What are the Slack Archives?

It’s a history of our time together in the Slack Community! There’s a ton of knowledge in here, so feel free to search through the archives for a possible answer to your question.

Because this space is not active, you won’t be able to create a new post or comment here. If you have a question or want to start a discussion about something, head over to our categories and pick one to post in! You can always refer back to a post from Slack Archives if needed; just copy the link to use it as a reference..

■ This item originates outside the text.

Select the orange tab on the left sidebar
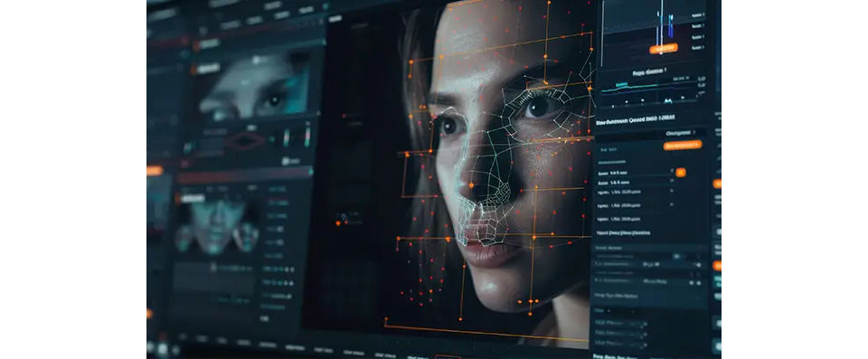 point(155,171)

Hi, In our project we have Redis synchronization issues since several months. Mainly we have not al

Alberto Reyer
Alberto Reyer Posts: 690 🪐 - Explorer

Hi,

In our project we have Redis synchronization issues since several months. Mainly we have not all data in redis which is part of the related *_storage table.
To see if all data is synchronized to Redis I’ve build a tool to compare the count of a *_storage table with the respective key count in redis. With this tool it became pretty obvious that we have a synchronization problem.
I already took several experiments and tried to find anything in the logs, but there was just no reasons I could find, which could explain the missing entries.
What I’ve validated so far:

  • Redis: maxmemory = 0
  • Redis: maxmemory-policy: noeviction

    • Writing 100000 entries with random strings (writing was completely successful)
    • manual comparing counts with redis-cli vs. DB

    Did you had similar experiences in any of you Spryker projects or did you have a hint what else we can have a look into?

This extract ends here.